Our investment planning process

Our goals are to help match your investment choices with the rate of return you need to accomplish your financial goals and to fit within a level of risk with which you feel the most comfortable. To help explain the expected growth for different investments at different levels of risk, we created what we call the “Four Buckets of Investments.” 

Bucket one – lower risk
This bucket is used for cash flow with investments made in high-quality, lower-risk instruments. These types of investments include CDs and municipal bonds.

Bucket two – conservative growth
In this bucket we invest in a group of mutual funds that are very well diversified. We understand we are giving up the potential for greater returns for the advantage of owning a historically less-volatile portfolio.

Bucket three – managed growth
We use non-correlating asset classes – so that an economic factor that affects one has less chance of affecting another – to attempt to reduce overall volatility. We believe it is important to be fully invested at times as well as raise cash at times.

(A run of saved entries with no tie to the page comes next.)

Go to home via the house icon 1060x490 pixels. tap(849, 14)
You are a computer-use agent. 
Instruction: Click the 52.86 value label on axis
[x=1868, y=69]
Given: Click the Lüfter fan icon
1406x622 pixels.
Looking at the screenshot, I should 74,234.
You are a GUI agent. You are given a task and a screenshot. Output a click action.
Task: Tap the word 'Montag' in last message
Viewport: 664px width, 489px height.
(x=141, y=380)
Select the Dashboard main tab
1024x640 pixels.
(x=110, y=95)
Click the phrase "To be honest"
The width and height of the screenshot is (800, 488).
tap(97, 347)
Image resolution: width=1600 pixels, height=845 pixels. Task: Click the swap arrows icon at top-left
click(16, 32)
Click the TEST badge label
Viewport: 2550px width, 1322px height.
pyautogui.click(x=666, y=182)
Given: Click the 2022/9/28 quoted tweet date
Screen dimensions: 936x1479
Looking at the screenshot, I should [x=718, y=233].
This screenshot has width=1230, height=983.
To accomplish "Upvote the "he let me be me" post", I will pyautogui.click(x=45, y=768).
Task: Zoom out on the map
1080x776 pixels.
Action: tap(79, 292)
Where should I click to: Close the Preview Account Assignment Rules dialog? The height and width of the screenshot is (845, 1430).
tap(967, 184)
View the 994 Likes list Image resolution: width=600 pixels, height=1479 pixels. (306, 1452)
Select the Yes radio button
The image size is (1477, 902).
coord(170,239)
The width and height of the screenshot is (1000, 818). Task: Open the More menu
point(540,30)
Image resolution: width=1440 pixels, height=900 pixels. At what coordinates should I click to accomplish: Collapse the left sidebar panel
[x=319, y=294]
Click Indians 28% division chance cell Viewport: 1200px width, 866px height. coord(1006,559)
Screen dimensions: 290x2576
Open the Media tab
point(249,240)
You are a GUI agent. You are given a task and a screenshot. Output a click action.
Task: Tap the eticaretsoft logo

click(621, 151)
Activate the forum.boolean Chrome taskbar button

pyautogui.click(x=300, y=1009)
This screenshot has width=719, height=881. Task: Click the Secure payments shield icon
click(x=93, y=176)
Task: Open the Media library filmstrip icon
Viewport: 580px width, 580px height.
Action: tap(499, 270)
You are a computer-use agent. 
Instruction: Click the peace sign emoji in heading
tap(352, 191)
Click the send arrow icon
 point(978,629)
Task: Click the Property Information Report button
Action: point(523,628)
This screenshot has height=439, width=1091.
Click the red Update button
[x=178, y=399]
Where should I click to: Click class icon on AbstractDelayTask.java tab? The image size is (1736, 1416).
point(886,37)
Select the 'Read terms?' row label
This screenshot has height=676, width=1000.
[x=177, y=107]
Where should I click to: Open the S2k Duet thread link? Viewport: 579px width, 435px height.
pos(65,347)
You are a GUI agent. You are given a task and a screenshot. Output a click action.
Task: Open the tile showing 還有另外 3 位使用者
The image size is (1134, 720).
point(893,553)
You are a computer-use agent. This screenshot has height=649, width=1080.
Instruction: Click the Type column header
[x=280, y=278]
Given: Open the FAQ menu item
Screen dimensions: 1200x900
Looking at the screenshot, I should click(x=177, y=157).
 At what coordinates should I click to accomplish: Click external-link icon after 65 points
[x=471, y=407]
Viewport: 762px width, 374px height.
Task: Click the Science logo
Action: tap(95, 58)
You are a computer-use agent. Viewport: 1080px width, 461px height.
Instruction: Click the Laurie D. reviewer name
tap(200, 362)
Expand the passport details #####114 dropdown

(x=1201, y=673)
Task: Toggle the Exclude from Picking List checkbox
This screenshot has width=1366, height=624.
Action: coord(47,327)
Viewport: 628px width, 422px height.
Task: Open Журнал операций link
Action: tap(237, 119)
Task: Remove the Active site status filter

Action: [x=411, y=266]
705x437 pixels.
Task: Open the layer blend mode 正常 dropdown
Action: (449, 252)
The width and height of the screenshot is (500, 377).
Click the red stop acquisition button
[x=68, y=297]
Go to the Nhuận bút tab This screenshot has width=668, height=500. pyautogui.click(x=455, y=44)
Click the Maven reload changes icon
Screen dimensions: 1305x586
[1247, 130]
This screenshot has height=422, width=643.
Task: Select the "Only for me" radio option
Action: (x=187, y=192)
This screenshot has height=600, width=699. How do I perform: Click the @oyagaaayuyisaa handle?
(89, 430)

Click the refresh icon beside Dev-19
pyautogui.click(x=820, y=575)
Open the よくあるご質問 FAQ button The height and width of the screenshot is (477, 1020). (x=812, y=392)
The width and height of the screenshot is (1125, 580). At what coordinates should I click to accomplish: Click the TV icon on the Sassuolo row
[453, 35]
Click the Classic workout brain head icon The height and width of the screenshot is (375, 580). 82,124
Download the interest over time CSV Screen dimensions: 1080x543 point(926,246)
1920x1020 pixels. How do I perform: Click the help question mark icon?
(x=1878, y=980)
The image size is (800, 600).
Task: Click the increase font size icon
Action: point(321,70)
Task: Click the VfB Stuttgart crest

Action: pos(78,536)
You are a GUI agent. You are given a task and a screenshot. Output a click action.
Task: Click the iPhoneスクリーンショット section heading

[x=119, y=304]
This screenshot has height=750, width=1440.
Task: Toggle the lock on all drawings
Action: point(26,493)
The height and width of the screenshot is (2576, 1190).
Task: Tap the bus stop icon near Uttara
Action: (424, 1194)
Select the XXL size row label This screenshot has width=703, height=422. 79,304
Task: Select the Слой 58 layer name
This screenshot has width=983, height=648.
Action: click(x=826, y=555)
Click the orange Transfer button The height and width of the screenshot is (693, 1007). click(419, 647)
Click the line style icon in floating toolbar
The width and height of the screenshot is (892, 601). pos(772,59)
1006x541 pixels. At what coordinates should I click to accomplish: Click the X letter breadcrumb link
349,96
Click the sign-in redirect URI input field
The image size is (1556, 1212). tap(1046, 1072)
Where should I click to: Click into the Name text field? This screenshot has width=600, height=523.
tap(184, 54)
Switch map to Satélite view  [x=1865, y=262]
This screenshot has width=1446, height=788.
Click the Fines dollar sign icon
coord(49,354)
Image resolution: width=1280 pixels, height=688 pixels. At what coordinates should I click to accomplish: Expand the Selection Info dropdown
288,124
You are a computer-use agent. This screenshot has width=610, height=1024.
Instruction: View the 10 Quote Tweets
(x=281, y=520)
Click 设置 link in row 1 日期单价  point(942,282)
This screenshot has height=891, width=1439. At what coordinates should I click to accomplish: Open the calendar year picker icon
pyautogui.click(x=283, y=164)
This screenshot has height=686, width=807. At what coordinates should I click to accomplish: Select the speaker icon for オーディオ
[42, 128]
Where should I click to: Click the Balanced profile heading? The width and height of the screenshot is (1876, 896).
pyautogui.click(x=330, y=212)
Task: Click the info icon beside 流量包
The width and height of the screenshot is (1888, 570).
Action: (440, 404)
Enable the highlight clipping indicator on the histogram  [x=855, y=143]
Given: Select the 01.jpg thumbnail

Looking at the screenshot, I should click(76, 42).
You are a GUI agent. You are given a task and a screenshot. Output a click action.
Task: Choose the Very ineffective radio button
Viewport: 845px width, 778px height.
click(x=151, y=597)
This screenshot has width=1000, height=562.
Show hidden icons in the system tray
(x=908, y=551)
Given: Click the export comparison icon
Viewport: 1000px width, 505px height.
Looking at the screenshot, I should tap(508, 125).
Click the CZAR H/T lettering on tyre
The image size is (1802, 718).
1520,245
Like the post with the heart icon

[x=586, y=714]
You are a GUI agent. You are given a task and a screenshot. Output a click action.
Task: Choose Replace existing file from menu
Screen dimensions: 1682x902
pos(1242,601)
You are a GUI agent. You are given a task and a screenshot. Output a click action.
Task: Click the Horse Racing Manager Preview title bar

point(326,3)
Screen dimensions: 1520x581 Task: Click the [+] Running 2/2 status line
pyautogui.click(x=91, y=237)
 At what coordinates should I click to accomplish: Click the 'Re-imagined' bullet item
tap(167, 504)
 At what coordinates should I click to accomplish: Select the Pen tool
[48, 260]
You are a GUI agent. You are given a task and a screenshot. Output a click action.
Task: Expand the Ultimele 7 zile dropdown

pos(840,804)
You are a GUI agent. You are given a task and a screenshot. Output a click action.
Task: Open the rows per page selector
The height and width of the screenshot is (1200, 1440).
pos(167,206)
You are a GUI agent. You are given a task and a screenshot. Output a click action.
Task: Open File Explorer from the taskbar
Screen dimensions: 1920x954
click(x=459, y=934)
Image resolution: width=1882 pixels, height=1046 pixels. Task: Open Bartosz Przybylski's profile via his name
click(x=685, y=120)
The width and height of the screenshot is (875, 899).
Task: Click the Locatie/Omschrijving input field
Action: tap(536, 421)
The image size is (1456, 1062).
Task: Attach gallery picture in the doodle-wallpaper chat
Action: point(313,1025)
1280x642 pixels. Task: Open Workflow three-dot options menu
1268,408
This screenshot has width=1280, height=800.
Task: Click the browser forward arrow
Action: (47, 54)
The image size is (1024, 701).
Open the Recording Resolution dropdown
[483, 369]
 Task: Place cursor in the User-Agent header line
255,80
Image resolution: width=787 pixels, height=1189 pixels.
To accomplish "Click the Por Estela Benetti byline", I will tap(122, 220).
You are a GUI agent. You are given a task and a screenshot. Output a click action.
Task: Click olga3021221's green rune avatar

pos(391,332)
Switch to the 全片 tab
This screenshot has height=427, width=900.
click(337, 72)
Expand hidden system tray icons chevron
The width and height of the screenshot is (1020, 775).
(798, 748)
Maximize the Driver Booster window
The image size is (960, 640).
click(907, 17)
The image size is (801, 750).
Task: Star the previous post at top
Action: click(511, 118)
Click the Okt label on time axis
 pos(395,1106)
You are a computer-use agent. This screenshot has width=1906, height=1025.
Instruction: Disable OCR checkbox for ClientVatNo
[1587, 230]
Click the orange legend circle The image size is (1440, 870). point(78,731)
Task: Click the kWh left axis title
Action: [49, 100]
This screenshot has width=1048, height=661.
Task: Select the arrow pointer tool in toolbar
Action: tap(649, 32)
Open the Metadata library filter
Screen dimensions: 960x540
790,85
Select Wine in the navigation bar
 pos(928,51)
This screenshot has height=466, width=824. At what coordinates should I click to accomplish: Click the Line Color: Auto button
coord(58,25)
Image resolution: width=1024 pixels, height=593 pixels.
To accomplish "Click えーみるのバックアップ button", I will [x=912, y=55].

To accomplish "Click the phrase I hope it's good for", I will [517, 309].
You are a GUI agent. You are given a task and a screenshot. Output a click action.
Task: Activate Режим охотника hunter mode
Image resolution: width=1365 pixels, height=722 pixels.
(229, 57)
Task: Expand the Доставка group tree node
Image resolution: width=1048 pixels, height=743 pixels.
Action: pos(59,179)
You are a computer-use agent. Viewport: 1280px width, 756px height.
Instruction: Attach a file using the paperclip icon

In this bucket, we invest in US stocks, international stocks, fixed income products, currencies, commodities and cash.

Bucket four – pure growth
Investments in this bucket are meant to compete with the return of the S&P 500. We invest in individual stocks in this bucket. 

Past performance may not be indicative of future results.  Investing involves risk including the potential loss of capital.  Diversification and asset allocation do not guarantee a profit nor protect against loss.  Holding bonds to maturity allows redemption at par value.  However, if bonds are sold prior to maturity, proceeds may be more or less than your initial investment.  The S&P 500 is an unmanaged index of 500 widely held stocks.  Investments cannot be made directly in the index.

There is no assurance any investment strategy will be able to meet its objectives.